To find the root, we will use the Brent’s method as implemented in scipy:

import scipy.optimize

# Left bound for x
a = -2
# Right bound for x
b = 2
res = scipy.optimize.root_scalar(
    f,
    bracket=(a,b),
    method='brentq',
    xtol=1e-20,
    rtol=1e-15
)

print(res)

lam = res.root

print(f'Lambda = {lam:.2f}')

# The maximum entropy probabilities
p = np.exp(lam * np.arange(1, 7))
p = p / np.sum(p)

print(f'p = {p}')
      converged: True
           flag: 'converged'
 function_calls: 11
     iterations: 10
           root: 0.3710489380810334
Lambda = 0.37
p = [0.05435317 0.07877155 0.11415998 0.1654468  0.23977444 0.34749407]
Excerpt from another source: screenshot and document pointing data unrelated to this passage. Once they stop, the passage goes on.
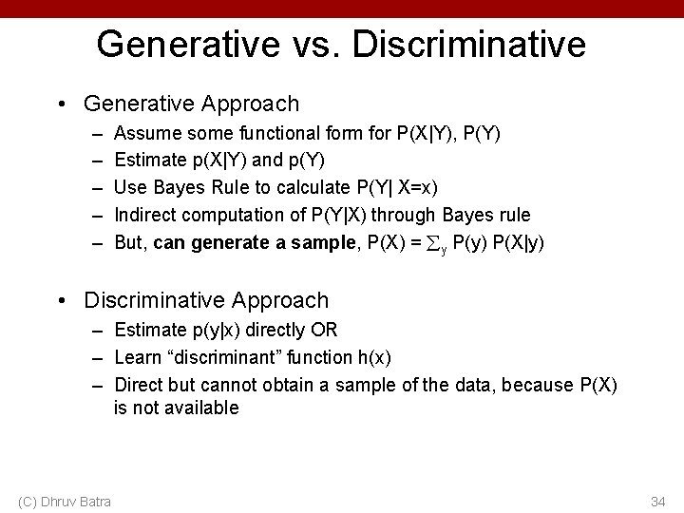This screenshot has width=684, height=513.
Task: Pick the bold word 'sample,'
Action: click(x=320, y=242)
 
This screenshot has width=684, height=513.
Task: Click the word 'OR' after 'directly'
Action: click(x=338, y=330)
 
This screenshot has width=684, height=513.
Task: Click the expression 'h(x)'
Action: click(x=373, y=357)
Check that the expectation turns out to be correct:

(p * np.arange(1, 7)).sum()
4.5

We are good!

Now, let’s plot the maximum entropy probabilities:

Hide code cell source
fig, ax = plt.subplots()
plt.bar(np.arange(1, 7), p, alpha=0.5)
ax.set_xlabel('Die result ($x$)')
ax.set_ylabel('Probability $p(x)$')
sns.despine(trim=True);
../_images/e249b59c853b375575cdbb762c9bbef2c2ea09a9ae392f266b615c6d07332fbc.svg

Questions#

  • Rerun the code above, assuming that the mean is 3.5. What kind of distribution do you find? Why?
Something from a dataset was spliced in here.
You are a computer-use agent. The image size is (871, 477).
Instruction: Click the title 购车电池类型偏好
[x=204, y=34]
  • If you have some time to spare, modify the example above to add the constraint that the variance of \(X\) should be 0.2. Hint: First, translate the constraint about the variance to a constraint about \(\mathbb{E}[X^2]\). Second, you need to introduce one more parameter to optimize for. Call it \(\mu\). The distribution would be \(p(x) = \frac{\exp\{\lambda x + \mu x^2\}}{Z(\lambda,\mu)}\). Then derive the set of non-linear equations you need to solve to find \(\lambda\) and \(\mu\) by expanding these two equations:

\[ \frac{\partial Z}{\partial \lambda} = \mathbb{E}[X], \]

and

\[ \frac{\partial Z}{\partial \mu} = \mathbb{E}[X^2]. \]

Finally, use scipy.optimize.root to solve the root-finding problem. Be careful with this because it could take several hours to do right.